The concept of Steve and Tom demonstrates the two models that make up the mindset of the vast majority of unfaithful persons who go on the relationship-saving and affair recovery journey - from cheater to healer - after their affair was discovered.
Steve and Tom represent the Healer’s Journey for these unfaithful men and women.
Steve and Tom could be represented by you ...
OR... Steve and Tom could be represented by your spouse/partner. (If you're the betrayed person reading this.)
(Please note that though I am using the masculine names of Steve and Tom, these unfaithful souls could very well be named Stephanie and Tammy. I fully realize that women cheat just as much as men.)
The reason I wrote this story of Steve and Tom is because this was my own post-affair transitional & healing journey from cheater to healer.
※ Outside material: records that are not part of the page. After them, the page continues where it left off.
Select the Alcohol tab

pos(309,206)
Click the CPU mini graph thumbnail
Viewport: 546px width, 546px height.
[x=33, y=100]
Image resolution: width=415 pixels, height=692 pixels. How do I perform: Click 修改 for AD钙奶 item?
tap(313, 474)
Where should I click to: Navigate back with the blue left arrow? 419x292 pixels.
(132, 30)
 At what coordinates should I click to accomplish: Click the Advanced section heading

From being an ex-unfaithful person who selfishly wanted my wife “to just get over it,” (Steve) - to the ex-unfaithful person who would do “whatever it takes” to help her heal (Tom).
And through my extensive experience mentoring both unfaithful and betrayed people over the years, it’s become crystal clear that most everyone who has experienced infidelity struggles at some point with making this transition (or their spouse is struggling making the transition).
But that’s the end game.
It’s all the bullsh!+ and the pain and the trauma and the never ending challenges in the “messy middle” that’s important.
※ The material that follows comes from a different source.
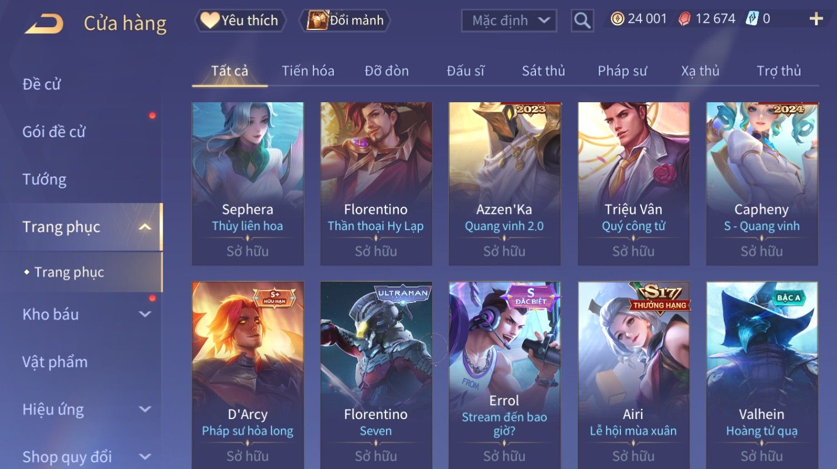
Task: Select the Florentino Seven Ultraman skin card
Action: 376,375
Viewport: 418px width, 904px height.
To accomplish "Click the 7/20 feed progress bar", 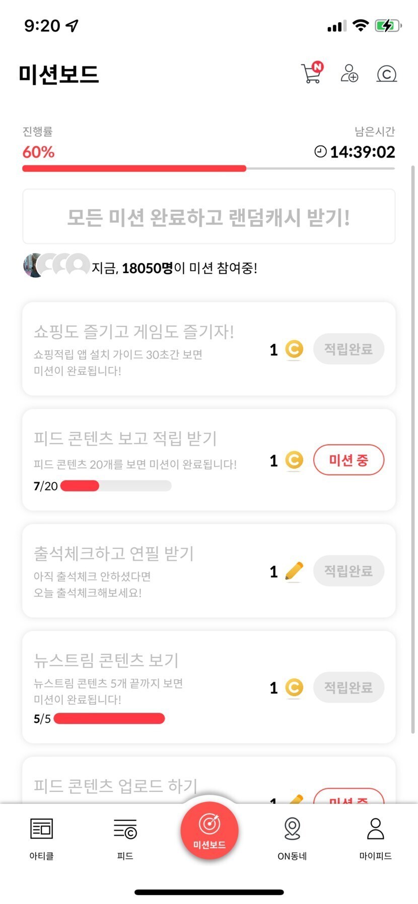I will [x=116, y=486].
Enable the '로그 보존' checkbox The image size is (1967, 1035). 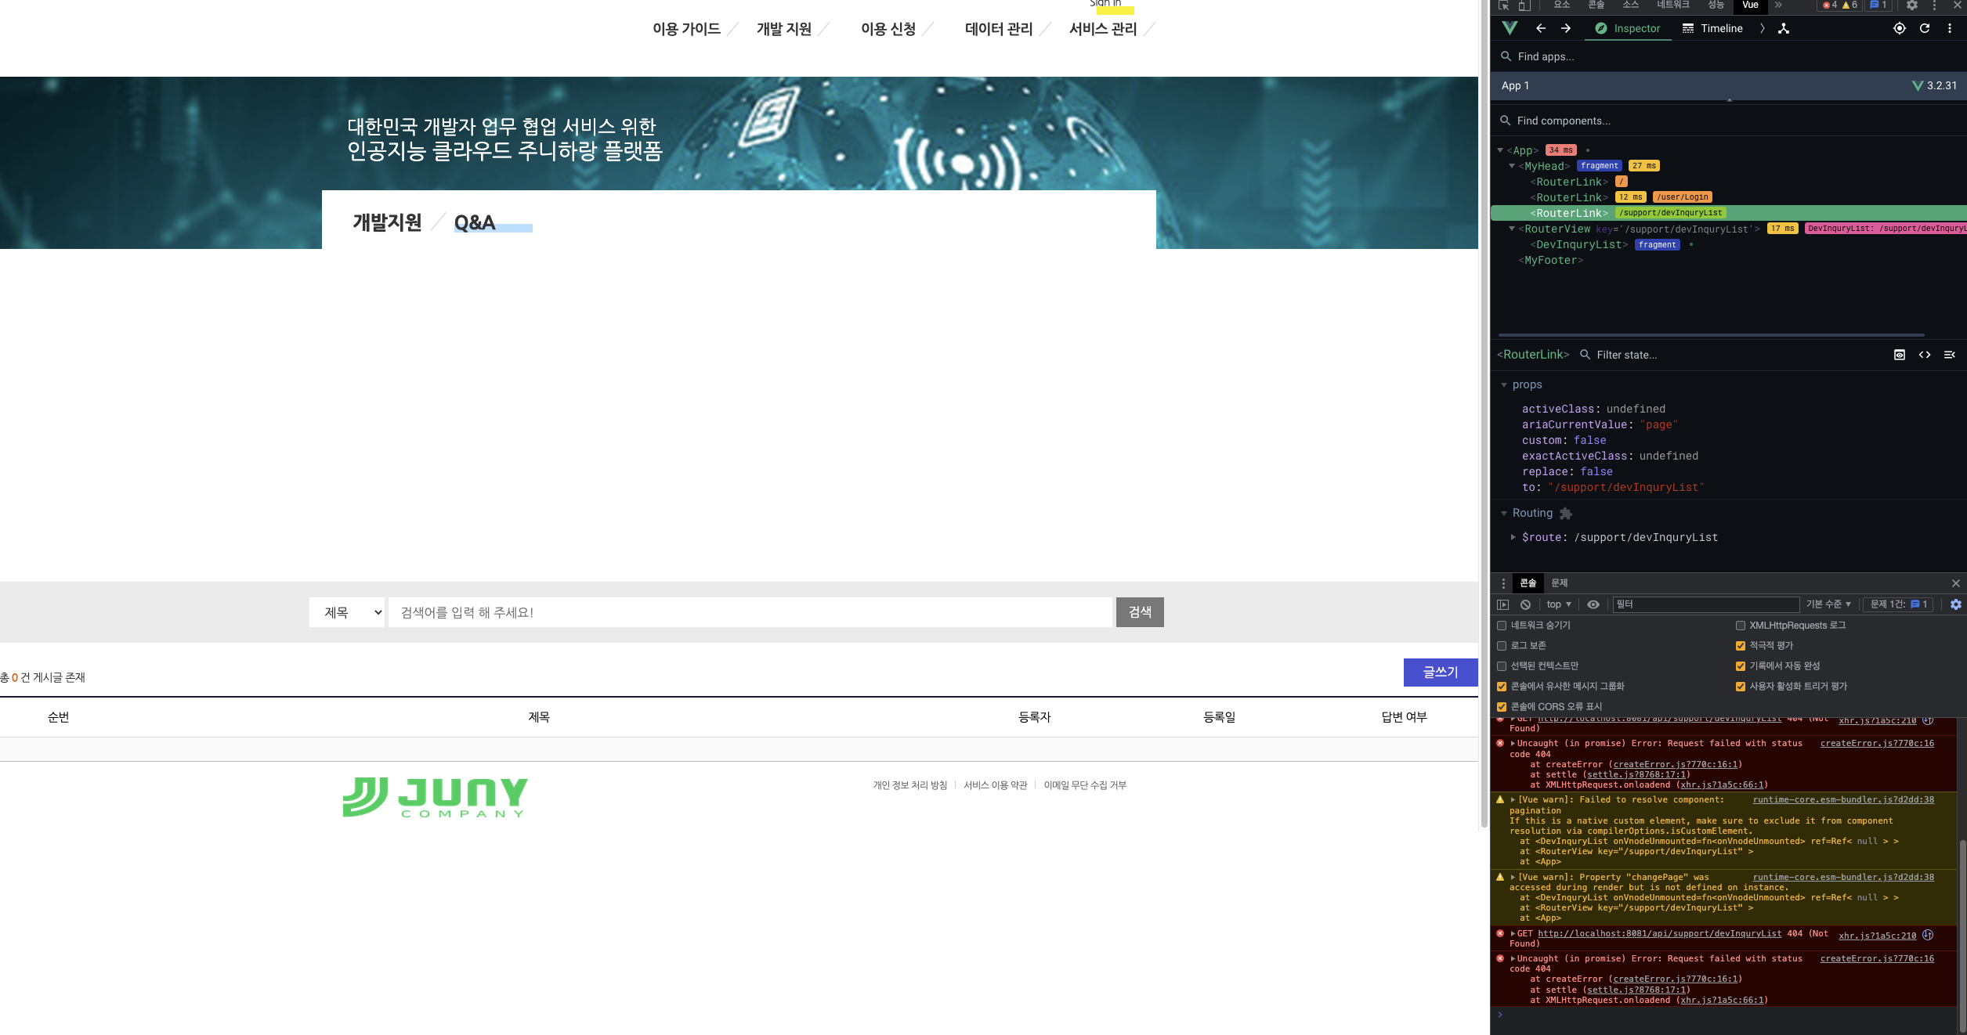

Professor of Psychology, David Buss once said,
“Adults learn through massive trauma.”
And I have to agree.
As stated, when I started my journey, I was the Steve archetype. No question about it, I was flawed in so many ways it’s still hard to come to grips with. I was messed up – a giant selfish, ego-driven, asshole coward.
Along the way, I learned that Steve wasn’t capable of contributing to the recovery process, much less be a catalyst for healing.
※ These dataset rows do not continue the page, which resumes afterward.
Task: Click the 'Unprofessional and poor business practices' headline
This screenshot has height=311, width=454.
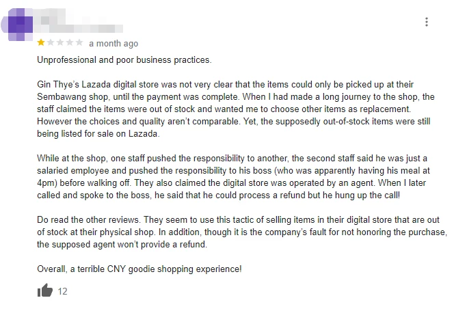Action: point(124,60)
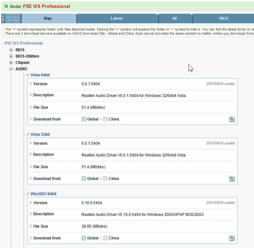This screenshot has height=248, width=254.
Task: Click the vertical MENU side handle
Action: click(3, 18)
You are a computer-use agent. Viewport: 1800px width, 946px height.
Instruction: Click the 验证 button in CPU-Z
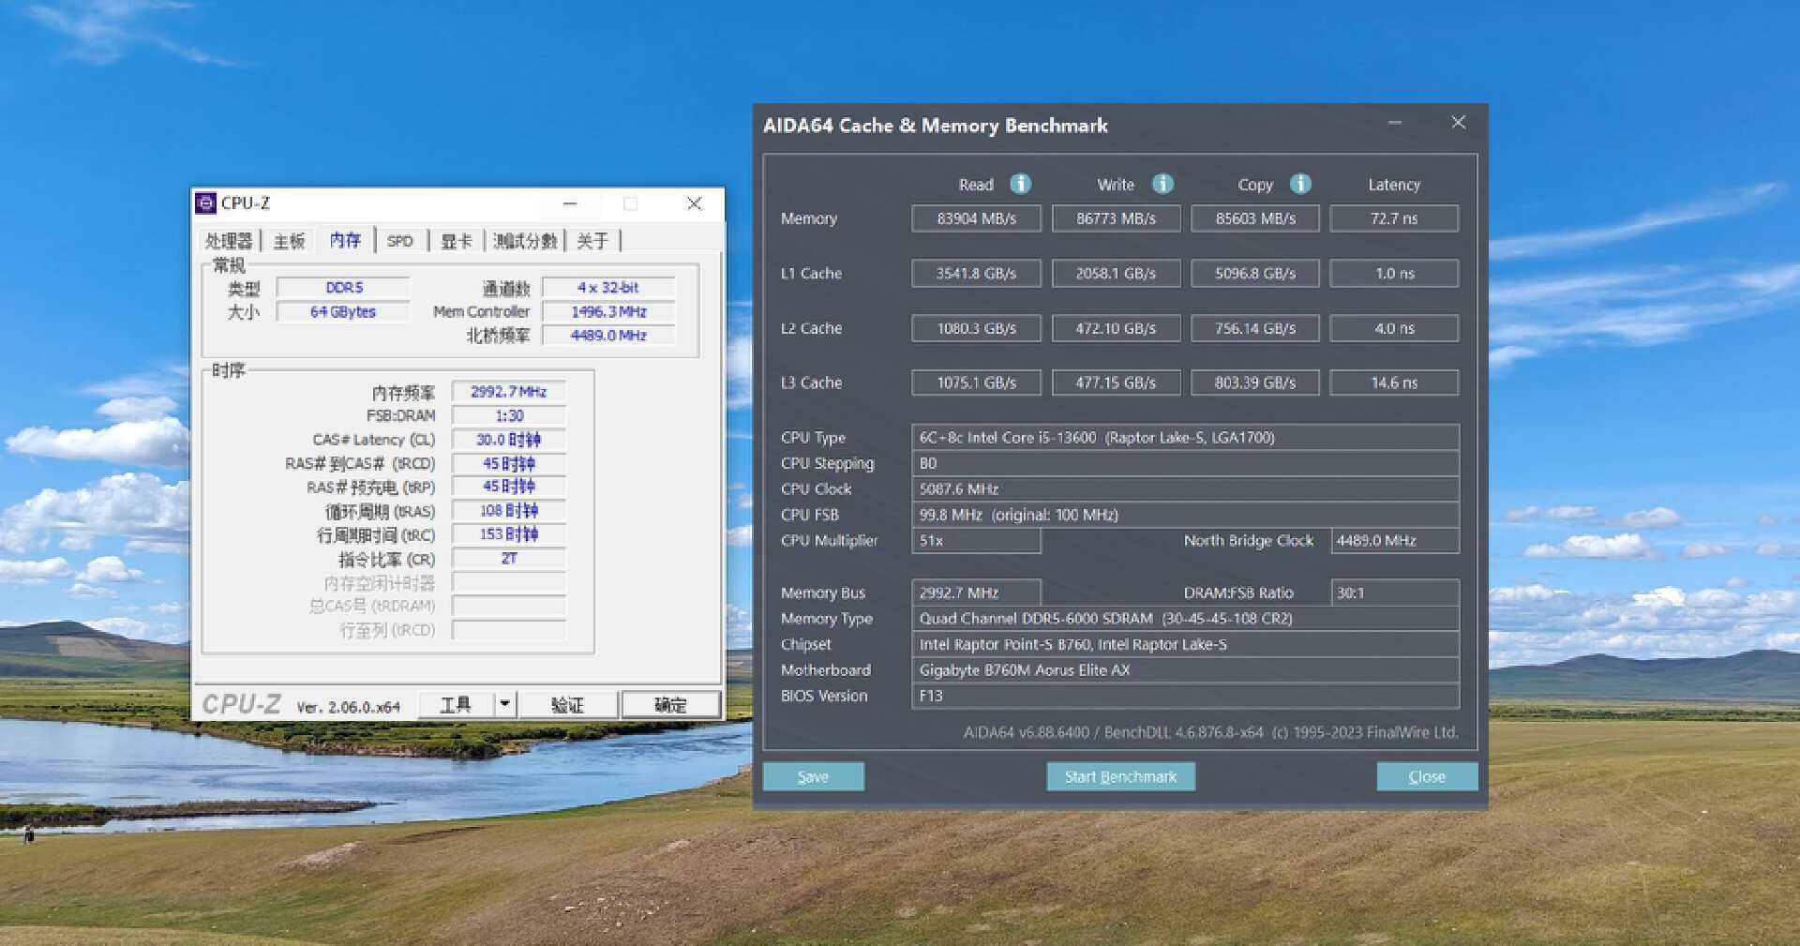point(568,704)
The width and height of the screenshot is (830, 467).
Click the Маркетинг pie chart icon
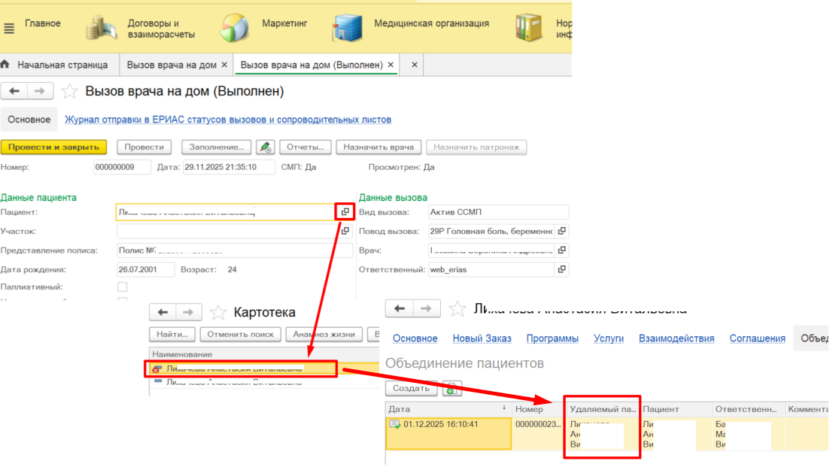(x=235, y=28)
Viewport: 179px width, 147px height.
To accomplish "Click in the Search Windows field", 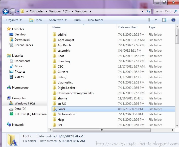I will pos(164,11).
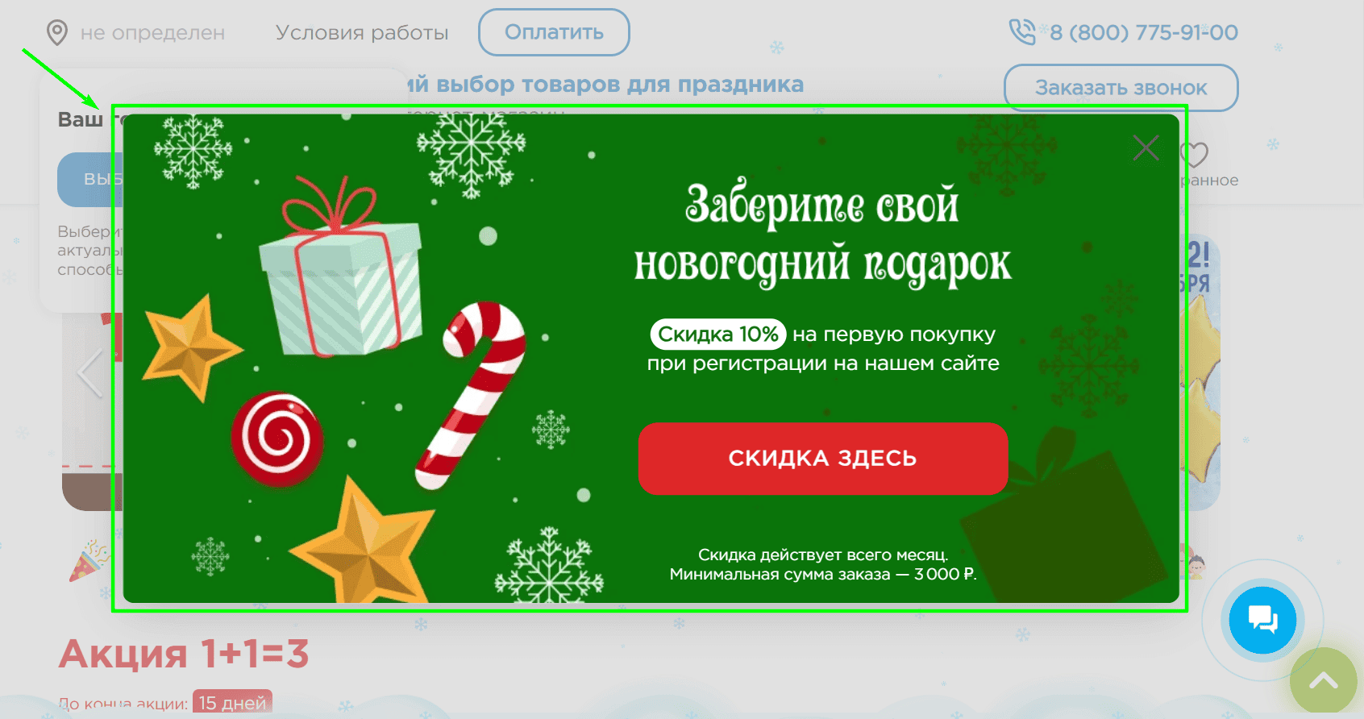The height and width of the screenshot is (719, 1364).
Task: Click the scroll-to-top arrow icon
Action: coord(1323,681)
Whatever opportunity Steve had to make a real difference he would gaslight, stonewall and/or get angry. There was a real opportunity for making a positive difference, but life off the hamster wheel always eluded him. He had to embrace change. He had to transform himself.
As Steve, when entrenched in the battle and crisis mode, I discovered (through Linda’s gentle nudge) that I had a choice:
- I could remain behaving as Steve and never earn back the love, trust and respect (and more) of my wife of nearly 30 years – and even possibly end up divorced.
- Or…I could transform myself into a very different model represented by Tom in this journey.
The transformation itself was not instant nor easy, of course.
It wasn’t like flicking a light switch.
Sadly, no. It doesn’t work like that.
The only way to make the transformation from cheater to healer was to choose to do so. To go on the journey and take the path to healing.
The “secret” — the elixir I had discovered and wanted to share through my story — would help the Steves of the world to navigate the treacherous waters and emerge on the other side as Tom.
But not everyone who attempted the journey would come out the other side transformed.
Many who claim to be committed to the recovery process are not fully enrolled in the journey, don’t seem to care enough about the change required to transform, so they remain Steve and remain on the hamster wheel indefinitely.